6. Bahasa Dan Pikiran
Kenyataan menunjukkan
bahwa bahasa digunakan untuk mengungkapkan pikiran. Seseorang yang sedang
memikirkan sesuatu kemudian ingin menyampaikan hasil pemikiran itu, ia
mengunakan alat dalam hal ini bahasa. Langacker mengatakan “ berfikir
adalah aktifitas mental manusia”. Aktivitas mental ini akan berlangsung apabila
ada stimulus artinya ada sesuatu yang menyebabkan manusia untuk berfikir. Dalam
kaitan ini Langacker mengatakan bahwa pikiran dikondisi oleh kategorik
linguistik dan pengalaman yang dikodekan dalam wujud konsep kata yang telah
tersedia.
Seorang sarjana
terkenal yang melihat hubungan bahasa dengan pikiran yakni Benjamin Whorf yang
bersama-sama dengan Edward Sapir mengemukakan hipotesis yang terkenal
dengan nama Hipotesis Whorf-Sapir ( Sapir Whorf Hypouthesis)

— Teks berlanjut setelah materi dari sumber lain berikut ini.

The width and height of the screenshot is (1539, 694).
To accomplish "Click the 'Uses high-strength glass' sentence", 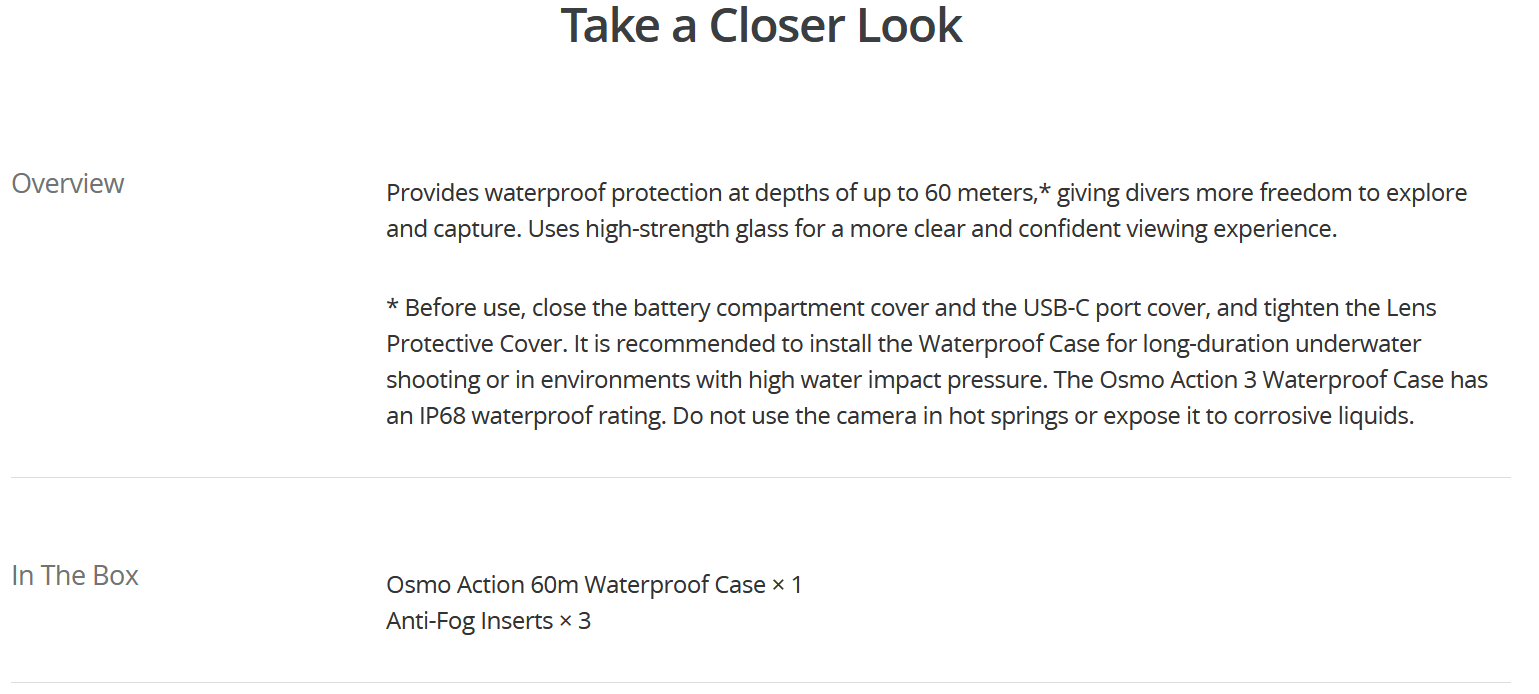I will pos(932,229).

menyatakan bahwa pandangan dunia suatu masyarakat ditentukan oleh struktur
bahasanya.[viii] Adapun tesis Whorf mengenai
hubungan antara bahasa dan pikiran mencakup dua hal yakni :
- Masyarakat linguistik yang berbeda,
merasakan dan memahami kenyataan dengancara-cara yang berbeda.
- Bahasa yang dipakai dalam suatu
masyarakat membantu untuk membentuk struktur kognitif para individu
pemakai bahasa tersebut.
Bahasa dapat memperluas
pikiran. Dalam hal seperti ini seseorang harus banyak bergaul dan banyak
membaca yang menyebabkan pandangan dan pikirannya bertambah luas. Pergaulan
kita dengan para ilmuwan, kegiatan seseorang banyak membaca pasti akan
memperluaskan wawasan dan pikiran tentang banyak hal. Ketika seseorang
mendengar pidato atau ceramah tentu banyak istilah atau konsep yang ia dengar.

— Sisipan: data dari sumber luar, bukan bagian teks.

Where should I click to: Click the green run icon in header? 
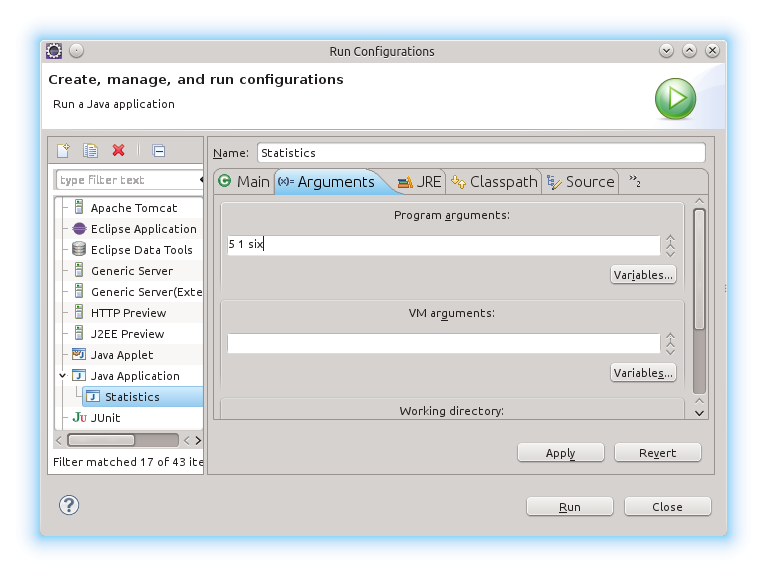675,98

Konsep dan istilah-istilah itu menambah pembendaharaan bahasanya sekaligus
memperluas pikirannya. Demikian pula dengan kegiatan membaca, apa yang belum
diketahui akan diketahui, bahkan apa yang telah diketahui akan lebih mendalam
dan meluas, dengan kata lain pikiran bertambah luas karena aktivitas yang
berhubungan dengan bahasa, dengan menguasai banyak bahasa pikiran bertambah
luas.
Berbeda dengan pendapat
Sapir dan Whorf, Jean piaget sarjana Prancis berpendapat bahwa
justru pikiranlah yang membentuk bahasa. Tanpa pikiran bahasa tidak akan ada.

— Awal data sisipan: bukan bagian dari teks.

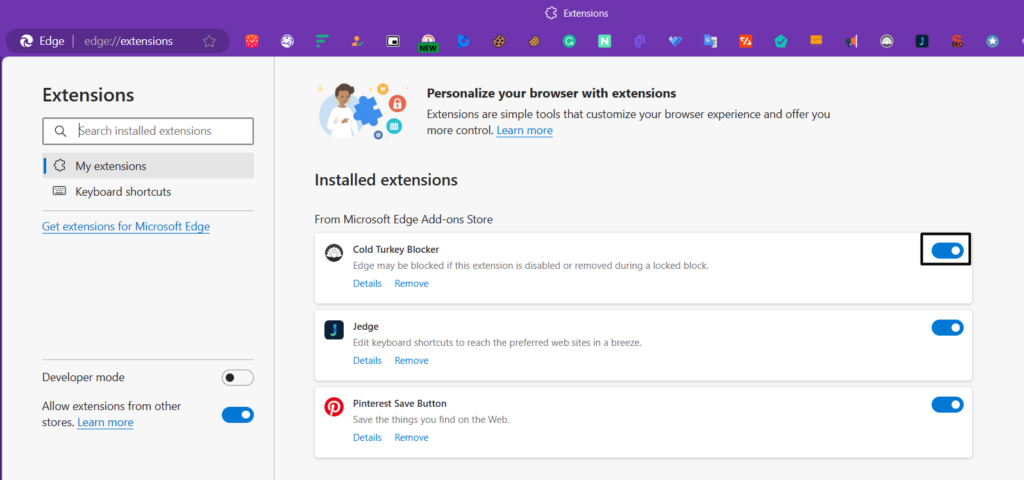The width and height of the screenshot is (1024, 480).
Task: Turn off the Jedge extension toggle
Action: [x=946, y=327]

Pikiranlah yang menentukan aspek-aspek sintaksis dan leksikon bahasa, bukan
sebaliknya.[ix] Menurut teori
pertumbuhan kognisi, seorang anak mempelajari segala sesuatu mengenai dunia
melalui tindakan-tindakan dari perilakunya kemudian baru melalui bahasa. Piaget
yang mengembangkan teori pertumbuhan kognisi menyatakan jika seorang anak
dapat menggolong-golongkan sekumpulan benda-benda dengan cara yang berlainan
sebelum mereka dapat menggolong-golongkan benda tersebut dengan mengunakan kata-kata
yang serupa dengan benda-benda tersebut, maka perkembangan kognisi telah
terjadi sebelum dia dapat berbahasa.
Biasanya kajian tentang
hubungan bahasa dan pikiran dikaitkan dengan tiga nama besar seperti Boas yang
dikenal sebagai Bapak anthropology Amerika , Sapir dan Whorf yang
terkenal dengan teorinya bahwa cara berfikir seseorang sangat ditentukan oleh
struktur bahasa ibunya ( native language ). Teori ini kemudian dikenal
sebagai Sapir Whorf Hipothesis ( Hipotesis Sapir Whorf). Ada juga yang
menyebutkan sebagai TeoriRelativitas Bahasa. Menurut Boas, Sapir dan
Whorf manusia merupakan korban struktur bahasa ibunya ( prisoners of the
structure native language ).[x]
Sebagai sebuah teori
wajar hipotesis Sapir dan Whorf juga mendapatkan sanggahan dari
ahli yang lain antara lain :
- Jika pikiran manusia itu ditentukan
oleh bahasa ibunya, bagaimana mungkin orang dari latar belakang yang
berbeda-beda, tentu dengan struktur bahasa yang berbeda pula, bisa
berkomunikasi.
- manusia didunia ini umumnya bilingual
bahkan ada yang multilingual sejak kecil. Apakah kita bisa mengatakan
mereka ini memiliki perangkat pikiran ( thoughat compartment ) yang
berbeda karena struktur bahasanya masing-masing?. Tentu saja tidak.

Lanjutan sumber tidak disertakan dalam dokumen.